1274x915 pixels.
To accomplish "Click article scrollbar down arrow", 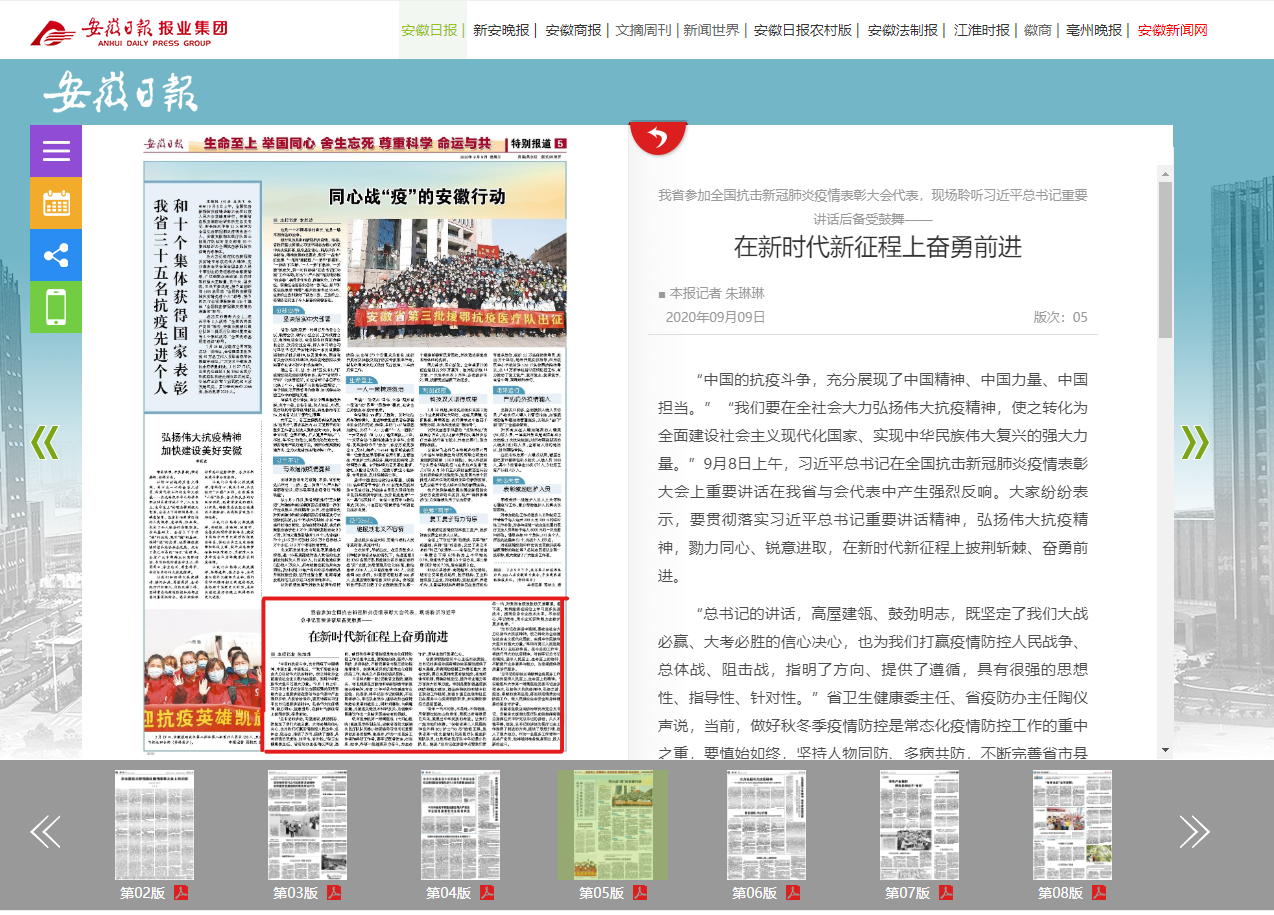I will pos(1165,749).
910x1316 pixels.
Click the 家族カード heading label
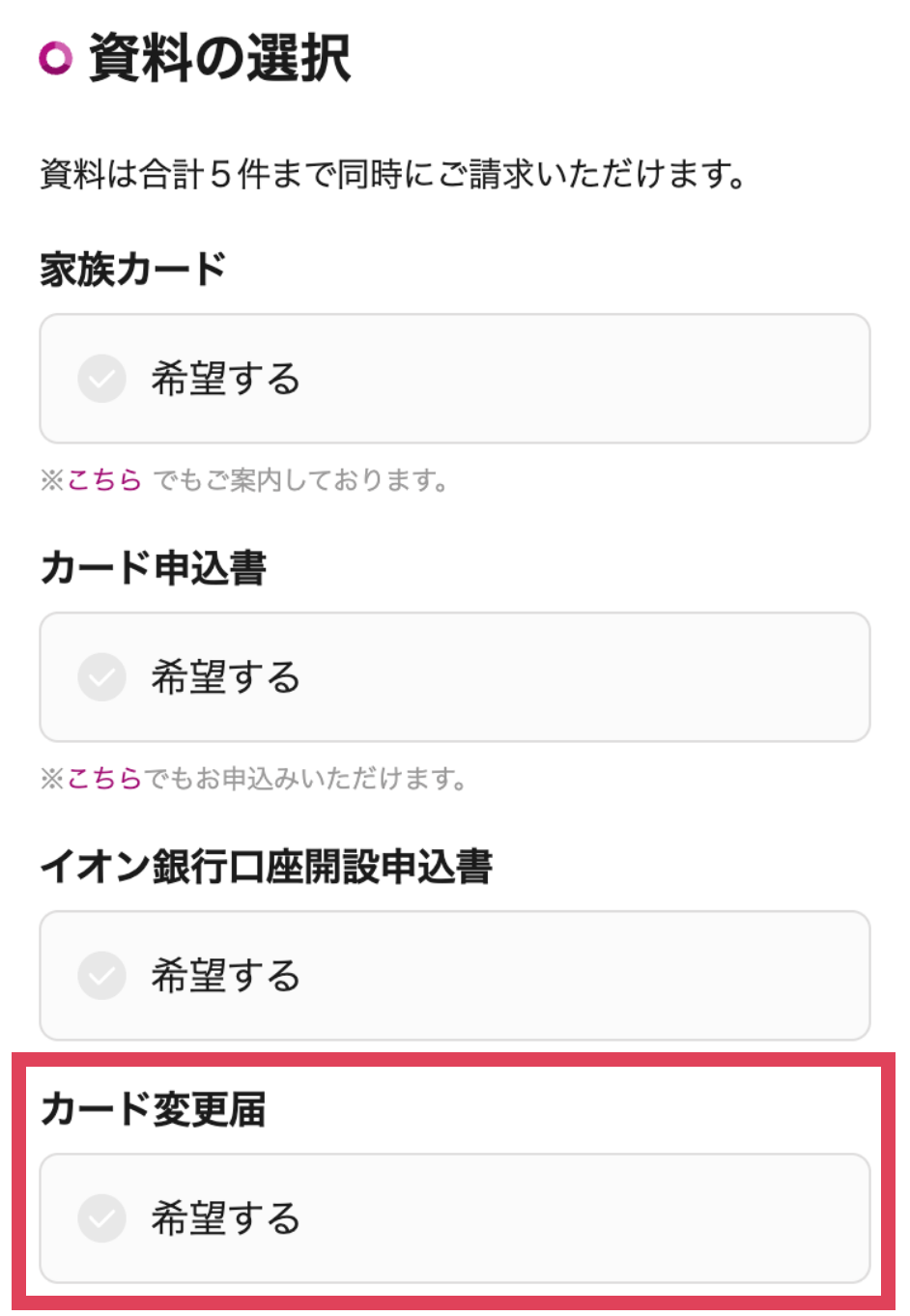click(133, 269)

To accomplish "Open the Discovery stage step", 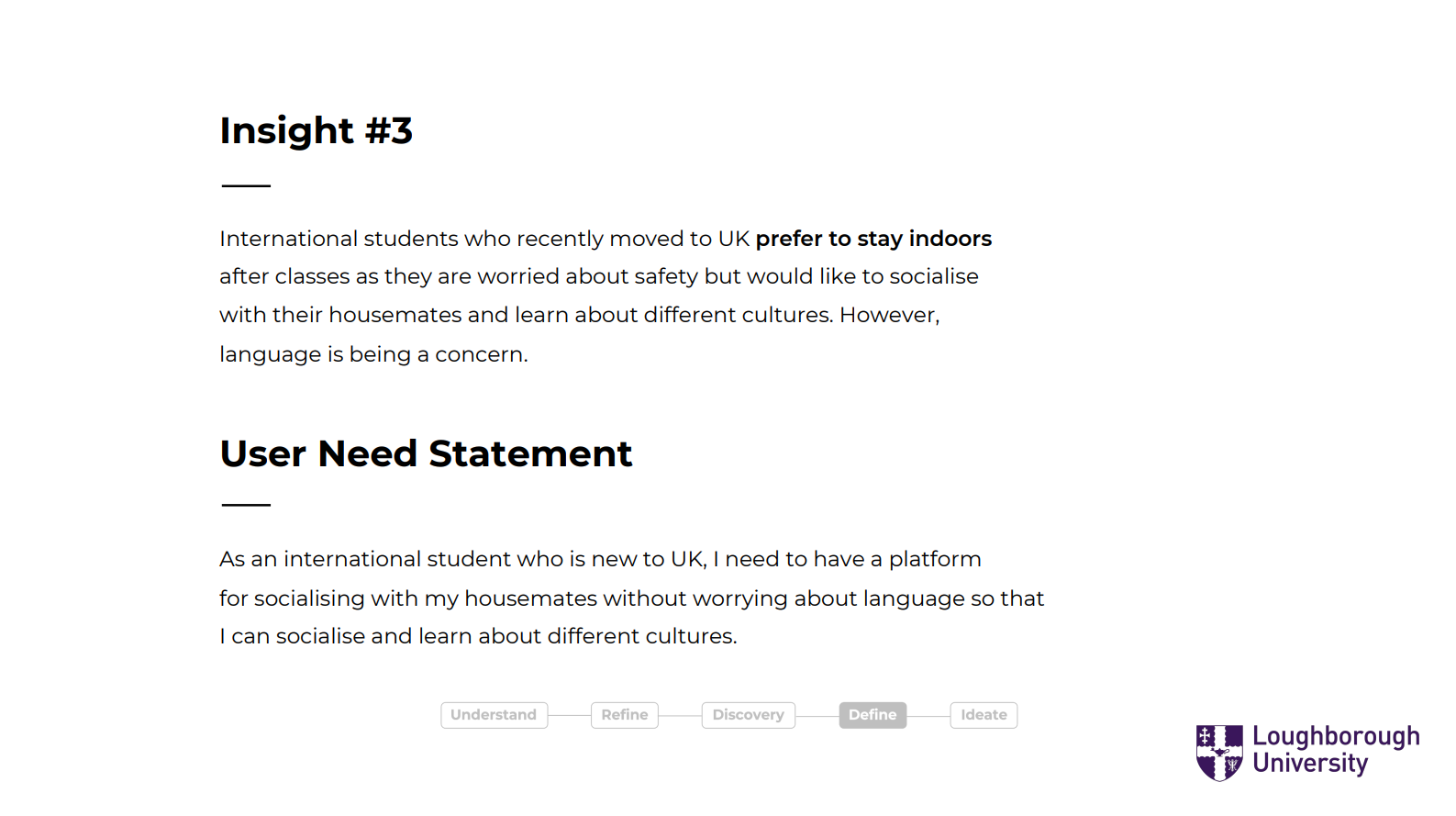I will tap(748, 715).
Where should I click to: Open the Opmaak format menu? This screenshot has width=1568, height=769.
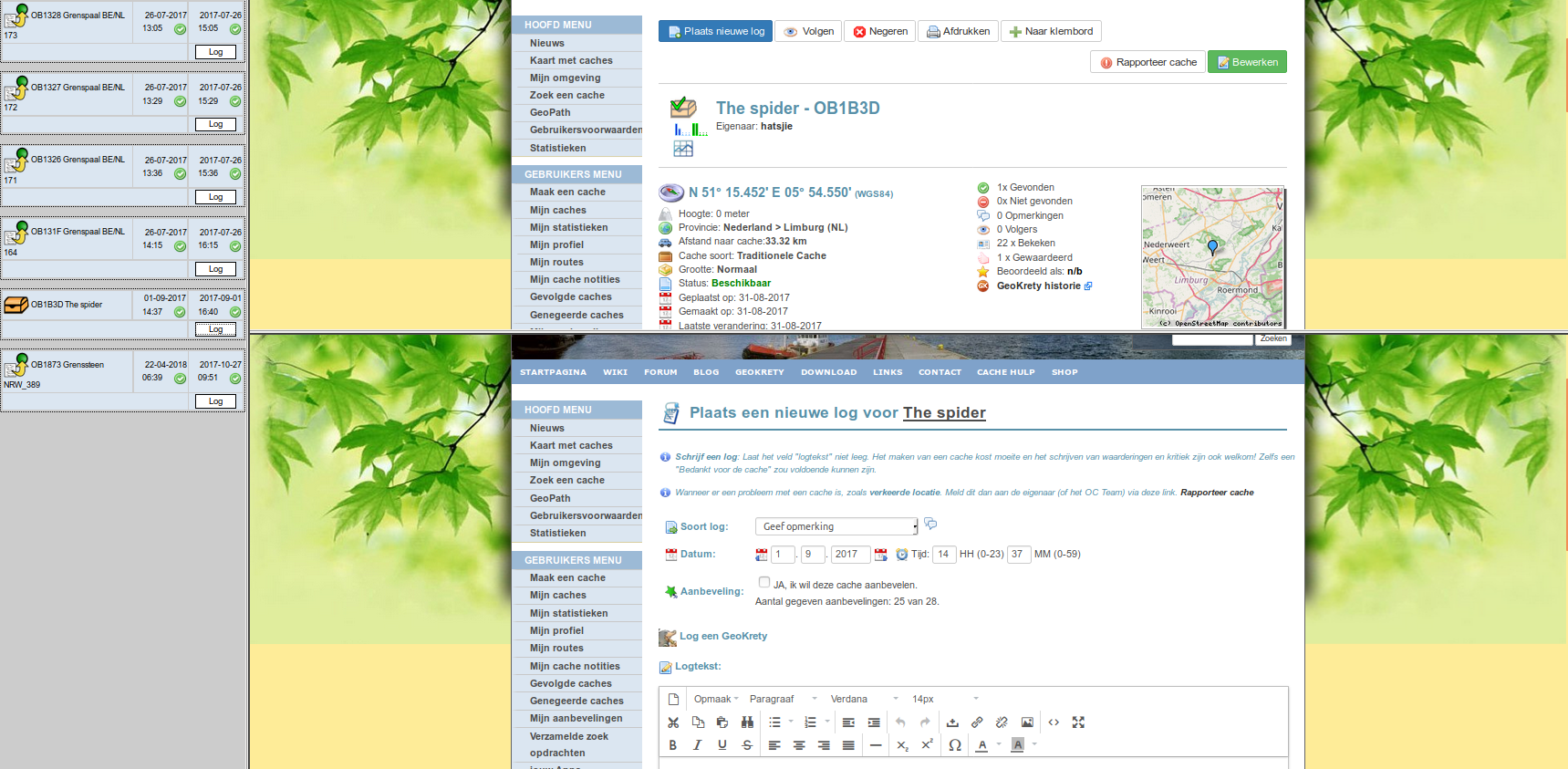coord(716,699)
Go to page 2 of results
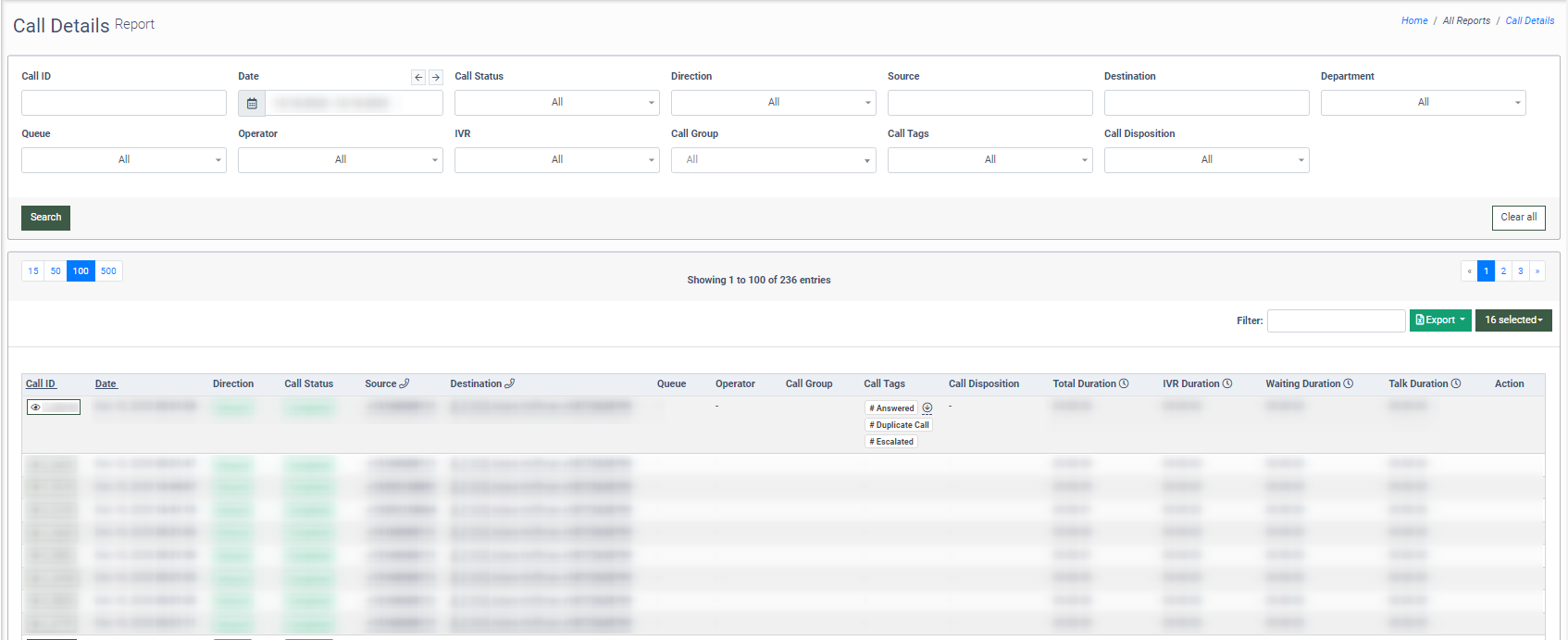 coord(1503,271)
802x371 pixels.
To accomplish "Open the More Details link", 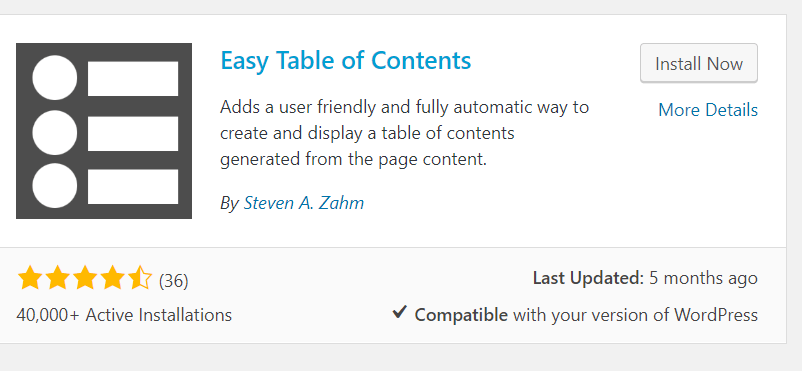I will point(708,110).
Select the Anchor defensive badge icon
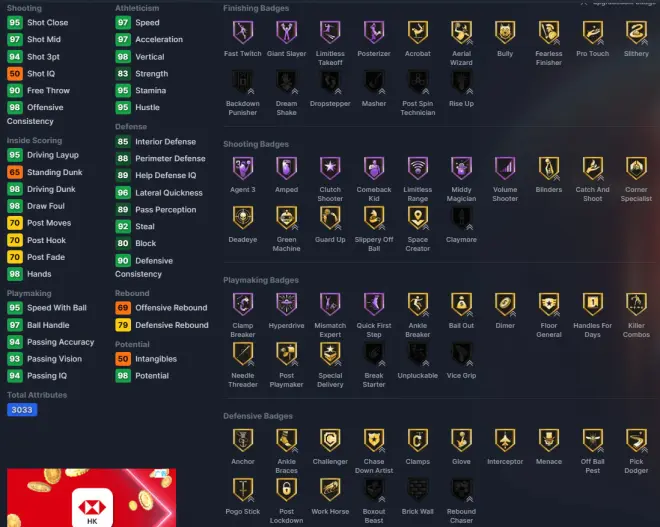This screenshot has height=527, width=660. pos(243,440)
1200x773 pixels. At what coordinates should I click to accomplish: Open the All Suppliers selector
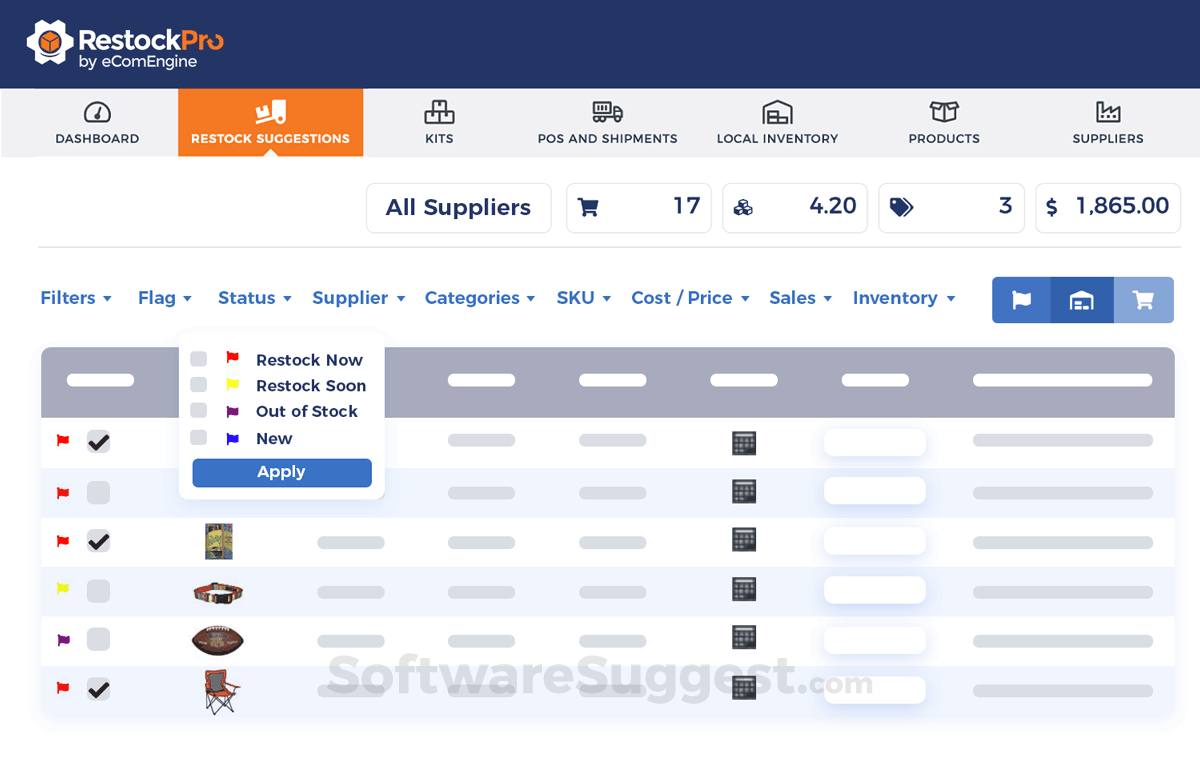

WHAT THE EXERCISE ASKS
Look through the data and show every line containing "pixels".

FINISHED EXERCISE
1274x915 pixels.
910x1316 pixels.
802x371 pixels.
1200x773 pixels. At what coordinates should I click to accomplish: Open the All Suppliers selector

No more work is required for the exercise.